Health Canada’s “safe drinking water” level for Barium is two mg/l for Barium.

But some wells on the Stoney reserves have recorded more than that amount. Other issues like surface drainage, clogged well screens, and problems with maintenance have also impacted water quality.

Taking Canada To Court

Over 1,000 people living in Îyârhe (Stoney) Nakoda First Nation have made damage claims as part of the federal class action lawsuit.

A photo of hands underneath the flow of clean drinking water from a tap.
Access to clean drinking water is a human right according the the United Nations. MRJN Photography | Unsplash

What did Canada do to deserve a class action?

Simple. Our governments have failed First Nations when it comes to supplying the basic human right of clean water.

A 2015 study found that First Nations reserves are 90 times more likely to be without running water. The lack of clean, safe water meant First Nations had a 26-fold higher rate of water-borne infections than other Canadians. The same study found that one in every three reserved-based community water systems was classified as posing a high risk for water quality.

The federal government regulates water quality for off-reserve communities but not for First Nations reserves

While Canada has provided financial aid to improve water and wastewater systems for First Nations, the country has failed to provide continued funding to operate and maintain these systems.

The federal government’s financial aid model is like handing someone the keys to a brand-new Ferrari and walking away; leaving the person with the pricey insurance, maintenance and lease payments to worry about. 

The Stoney class action covers the boil water advisories from November 27, 2001, to August 2, 2005, and again from October 20, 2006, to March 21, 2014. 

In March of this year, Stoney Health Services held a three-day settlement signing blitz in Mînî Thnî.

A group of Fist Nations people in a gymnasium listening to a presentation
Around 50 people arrived at an event in Mînî Thnî to learn more about the First Nations Drinking Water Settlement | Jessica Lee | The Cochrane Eagle

As many as 300 people submitted claims daily. Some people claimed skin irritation, and others cited more serious health issues like organ failure and cancer. 

Most of the water pipes and systems were built between 1999 and 2008. The community’s water system is divided into different areas: east, north, central Mînî Thnî, and Eden Valley and Big Horn.

According to a 2011 report, some homes in these areas were served by pipe water, but many houses had to rely on wells or water brought in by trucks.

Since then, more homes have been connected to pipe water.

In Mînî Thnî, the water distribution system covers the core area of the townsite, including schools, health centres, administration buildings, and more. 

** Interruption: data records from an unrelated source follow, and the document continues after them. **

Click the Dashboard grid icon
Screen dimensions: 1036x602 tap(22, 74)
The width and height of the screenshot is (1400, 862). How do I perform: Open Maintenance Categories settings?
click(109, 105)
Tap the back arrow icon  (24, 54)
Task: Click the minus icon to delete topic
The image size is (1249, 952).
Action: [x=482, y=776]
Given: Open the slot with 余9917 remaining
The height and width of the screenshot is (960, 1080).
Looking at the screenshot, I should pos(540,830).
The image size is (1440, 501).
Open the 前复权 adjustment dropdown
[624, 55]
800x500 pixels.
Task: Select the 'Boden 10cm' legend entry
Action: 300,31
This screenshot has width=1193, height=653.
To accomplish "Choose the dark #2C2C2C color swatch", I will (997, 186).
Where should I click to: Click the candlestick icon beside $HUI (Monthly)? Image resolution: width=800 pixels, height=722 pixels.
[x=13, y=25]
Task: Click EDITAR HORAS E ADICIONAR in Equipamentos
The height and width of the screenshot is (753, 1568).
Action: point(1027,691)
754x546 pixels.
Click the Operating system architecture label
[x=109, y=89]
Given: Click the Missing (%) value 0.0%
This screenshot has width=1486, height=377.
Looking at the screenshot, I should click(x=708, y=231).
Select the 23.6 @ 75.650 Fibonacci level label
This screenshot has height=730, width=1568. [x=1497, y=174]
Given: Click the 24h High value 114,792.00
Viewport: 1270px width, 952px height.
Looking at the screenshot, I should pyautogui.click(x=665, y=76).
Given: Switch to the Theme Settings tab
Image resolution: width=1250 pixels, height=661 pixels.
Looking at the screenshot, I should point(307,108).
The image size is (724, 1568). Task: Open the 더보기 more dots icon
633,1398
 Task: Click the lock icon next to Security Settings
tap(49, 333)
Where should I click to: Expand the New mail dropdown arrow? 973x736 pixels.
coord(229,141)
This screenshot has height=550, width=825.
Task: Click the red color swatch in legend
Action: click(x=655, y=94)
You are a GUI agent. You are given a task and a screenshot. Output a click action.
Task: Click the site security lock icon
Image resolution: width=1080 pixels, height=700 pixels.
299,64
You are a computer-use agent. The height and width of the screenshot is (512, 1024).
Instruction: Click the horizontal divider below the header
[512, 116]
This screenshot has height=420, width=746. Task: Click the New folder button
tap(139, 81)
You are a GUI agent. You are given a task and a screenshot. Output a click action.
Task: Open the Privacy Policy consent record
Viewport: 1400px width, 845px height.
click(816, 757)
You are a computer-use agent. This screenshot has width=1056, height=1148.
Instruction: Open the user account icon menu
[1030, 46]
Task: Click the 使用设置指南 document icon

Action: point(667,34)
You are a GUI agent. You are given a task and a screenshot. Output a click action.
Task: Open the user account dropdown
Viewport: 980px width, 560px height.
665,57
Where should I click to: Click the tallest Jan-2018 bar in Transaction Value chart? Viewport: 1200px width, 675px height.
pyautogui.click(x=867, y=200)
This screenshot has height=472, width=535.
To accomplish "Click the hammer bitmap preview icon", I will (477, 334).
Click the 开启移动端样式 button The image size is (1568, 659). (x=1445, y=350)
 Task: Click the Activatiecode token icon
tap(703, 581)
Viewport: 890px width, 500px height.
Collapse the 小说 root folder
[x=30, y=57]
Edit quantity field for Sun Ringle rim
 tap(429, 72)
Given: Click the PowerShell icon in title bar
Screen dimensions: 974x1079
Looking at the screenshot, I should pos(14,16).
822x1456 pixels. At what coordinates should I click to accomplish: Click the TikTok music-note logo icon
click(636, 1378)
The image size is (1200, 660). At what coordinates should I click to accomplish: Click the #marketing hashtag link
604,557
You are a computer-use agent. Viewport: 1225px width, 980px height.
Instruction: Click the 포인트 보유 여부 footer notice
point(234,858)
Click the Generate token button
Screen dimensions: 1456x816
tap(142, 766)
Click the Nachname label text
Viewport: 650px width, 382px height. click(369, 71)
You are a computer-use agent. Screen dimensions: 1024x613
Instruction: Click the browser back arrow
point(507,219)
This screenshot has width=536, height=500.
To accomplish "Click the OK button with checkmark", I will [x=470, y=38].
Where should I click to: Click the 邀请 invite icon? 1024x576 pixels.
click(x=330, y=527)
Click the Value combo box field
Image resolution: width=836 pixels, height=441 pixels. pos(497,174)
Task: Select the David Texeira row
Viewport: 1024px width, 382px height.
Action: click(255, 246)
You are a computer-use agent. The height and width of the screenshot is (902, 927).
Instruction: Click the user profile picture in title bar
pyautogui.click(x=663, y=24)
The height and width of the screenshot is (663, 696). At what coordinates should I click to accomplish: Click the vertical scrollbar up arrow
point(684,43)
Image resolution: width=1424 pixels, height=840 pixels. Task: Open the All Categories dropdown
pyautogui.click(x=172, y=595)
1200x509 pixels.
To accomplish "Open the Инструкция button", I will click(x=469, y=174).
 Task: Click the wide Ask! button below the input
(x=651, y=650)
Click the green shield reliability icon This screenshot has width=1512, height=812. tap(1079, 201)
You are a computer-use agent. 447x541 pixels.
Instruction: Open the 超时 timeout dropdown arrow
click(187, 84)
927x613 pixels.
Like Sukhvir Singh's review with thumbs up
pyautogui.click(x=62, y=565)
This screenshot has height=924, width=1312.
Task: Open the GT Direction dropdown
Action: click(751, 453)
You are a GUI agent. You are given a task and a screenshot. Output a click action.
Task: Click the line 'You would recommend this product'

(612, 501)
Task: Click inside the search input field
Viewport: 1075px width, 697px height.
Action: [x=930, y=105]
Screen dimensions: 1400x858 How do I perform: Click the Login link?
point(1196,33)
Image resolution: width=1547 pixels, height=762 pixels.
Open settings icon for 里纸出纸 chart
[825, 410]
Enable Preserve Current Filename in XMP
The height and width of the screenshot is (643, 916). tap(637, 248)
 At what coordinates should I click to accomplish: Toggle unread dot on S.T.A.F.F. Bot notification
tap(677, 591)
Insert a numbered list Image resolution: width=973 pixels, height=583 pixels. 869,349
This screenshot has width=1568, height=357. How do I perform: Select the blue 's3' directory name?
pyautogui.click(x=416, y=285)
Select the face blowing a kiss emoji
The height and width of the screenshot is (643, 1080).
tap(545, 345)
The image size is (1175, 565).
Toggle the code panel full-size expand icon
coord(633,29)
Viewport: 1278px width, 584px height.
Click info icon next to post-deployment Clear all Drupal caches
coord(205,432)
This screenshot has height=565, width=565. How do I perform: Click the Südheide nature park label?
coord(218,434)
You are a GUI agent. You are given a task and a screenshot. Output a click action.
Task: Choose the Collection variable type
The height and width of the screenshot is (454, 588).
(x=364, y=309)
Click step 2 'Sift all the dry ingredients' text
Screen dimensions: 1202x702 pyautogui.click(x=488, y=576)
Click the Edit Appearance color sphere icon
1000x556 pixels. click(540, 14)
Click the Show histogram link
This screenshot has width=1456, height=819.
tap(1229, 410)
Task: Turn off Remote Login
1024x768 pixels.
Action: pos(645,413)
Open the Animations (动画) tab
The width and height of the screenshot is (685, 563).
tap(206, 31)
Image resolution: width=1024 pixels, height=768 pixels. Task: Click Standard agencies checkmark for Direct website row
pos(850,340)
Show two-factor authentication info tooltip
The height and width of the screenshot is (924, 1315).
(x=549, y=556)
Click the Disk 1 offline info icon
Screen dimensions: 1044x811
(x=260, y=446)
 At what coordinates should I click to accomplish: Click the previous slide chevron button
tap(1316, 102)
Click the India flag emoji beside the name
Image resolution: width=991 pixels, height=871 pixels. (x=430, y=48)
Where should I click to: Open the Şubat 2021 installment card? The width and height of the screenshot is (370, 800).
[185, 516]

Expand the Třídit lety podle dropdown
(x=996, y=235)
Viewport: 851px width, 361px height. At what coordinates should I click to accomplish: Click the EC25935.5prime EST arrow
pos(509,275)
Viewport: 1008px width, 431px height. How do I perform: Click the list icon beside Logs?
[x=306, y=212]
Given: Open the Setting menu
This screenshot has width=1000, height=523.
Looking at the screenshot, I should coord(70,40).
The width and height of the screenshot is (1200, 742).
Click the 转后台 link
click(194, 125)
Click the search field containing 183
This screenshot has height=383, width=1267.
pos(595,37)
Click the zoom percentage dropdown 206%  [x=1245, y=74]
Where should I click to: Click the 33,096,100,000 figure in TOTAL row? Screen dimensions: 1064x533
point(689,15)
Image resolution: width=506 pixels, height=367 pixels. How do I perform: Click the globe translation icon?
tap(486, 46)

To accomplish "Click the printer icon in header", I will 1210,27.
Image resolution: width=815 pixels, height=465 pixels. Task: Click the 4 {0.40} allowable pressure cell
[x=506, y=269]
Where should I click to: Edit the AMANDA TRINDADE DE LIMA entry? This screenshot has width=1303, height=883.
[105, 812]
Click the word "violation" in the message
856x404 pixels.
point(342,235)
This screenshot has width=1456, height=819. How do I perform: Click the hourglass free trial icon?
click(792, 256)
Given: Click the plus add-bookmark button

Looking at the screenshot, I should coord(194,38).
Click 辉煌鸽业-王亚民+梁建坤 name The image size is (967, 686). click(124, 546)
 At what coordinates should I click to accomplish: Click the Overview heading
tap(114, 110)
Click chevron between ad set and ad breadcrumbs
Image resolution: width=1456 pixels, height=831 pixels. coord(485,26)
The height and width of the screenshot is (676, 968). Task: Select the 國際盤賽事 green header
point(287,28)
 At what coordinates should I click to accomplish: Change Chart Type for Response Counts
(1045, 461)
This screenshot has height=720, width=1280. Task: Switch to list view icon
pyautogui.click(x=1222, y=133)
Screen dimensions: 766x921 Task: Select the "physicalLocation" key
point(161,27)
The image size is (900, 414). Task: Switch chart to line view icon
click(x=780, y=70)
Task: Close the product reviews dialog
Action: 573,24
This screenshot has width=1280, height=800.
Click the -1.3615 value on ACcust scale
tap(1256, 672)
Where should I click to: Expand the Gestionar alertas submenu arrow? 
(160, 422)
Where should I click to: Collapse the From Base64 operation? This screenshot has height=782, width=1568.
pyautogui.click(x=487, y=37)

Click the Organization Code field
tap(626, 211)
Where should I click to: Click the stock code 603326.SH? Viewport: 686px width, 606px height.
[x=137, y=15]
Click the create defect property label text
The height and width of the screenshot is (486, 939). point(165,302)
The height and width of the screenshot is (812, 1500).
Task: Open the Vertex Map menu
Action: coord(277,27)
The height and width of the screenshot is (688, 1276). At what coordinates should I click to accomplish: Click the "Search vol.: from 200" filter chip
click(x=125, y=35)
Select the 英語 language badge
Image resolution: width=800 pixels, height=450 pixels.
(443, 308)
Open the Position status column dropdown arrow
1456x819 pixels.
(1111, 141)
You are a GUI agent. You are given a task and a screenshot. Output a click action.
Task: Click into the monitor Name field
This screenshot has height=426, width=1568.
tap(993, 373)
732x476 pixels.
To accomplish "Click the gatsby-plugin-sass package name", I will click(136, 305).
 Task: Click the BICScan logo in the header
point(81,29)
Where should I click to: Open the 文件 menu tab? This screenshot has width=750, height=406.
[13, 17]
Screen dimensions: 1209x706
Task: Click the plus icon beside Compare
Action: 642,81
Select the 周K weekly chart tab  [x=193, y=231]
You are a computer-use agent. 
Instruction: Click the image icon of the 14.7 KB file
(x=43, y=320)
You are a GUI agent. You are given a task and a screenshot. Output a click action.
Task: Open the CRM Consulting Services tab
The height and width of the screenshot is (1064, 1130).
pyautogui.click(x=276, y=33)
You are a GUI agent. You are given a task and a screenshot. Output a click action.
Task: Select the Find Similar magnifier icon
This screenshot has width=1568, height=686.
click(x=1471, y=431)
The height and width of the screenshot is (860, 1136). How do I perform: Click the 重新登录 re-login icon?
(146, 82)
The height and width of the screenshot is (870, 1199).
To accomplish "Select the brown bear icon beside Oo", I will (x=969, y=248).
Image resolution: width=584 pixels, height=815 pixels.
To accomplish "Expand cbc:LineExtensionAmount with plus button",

In Big Horn, the Nation started work this spring to connect all homes in the community to the water distribution system. As for Eden Valley, the Nation plans to connect all homes to piped water by 2027.

Birch said the Îyârhe (Stoney) Nakoda First Nation plans to expand the water distribution system further. This includes expansion south of the Trans-Canada Highway.

The proposed project is still in the preliminary design phase, but a request for a proposal is expected sometime after November. If everything goes as planned, construction will start next spring. 

The project will be funded by Indigenous Services Canada, a government agency working to improve access to high-quality services for First Nations, Inuit, and Métis.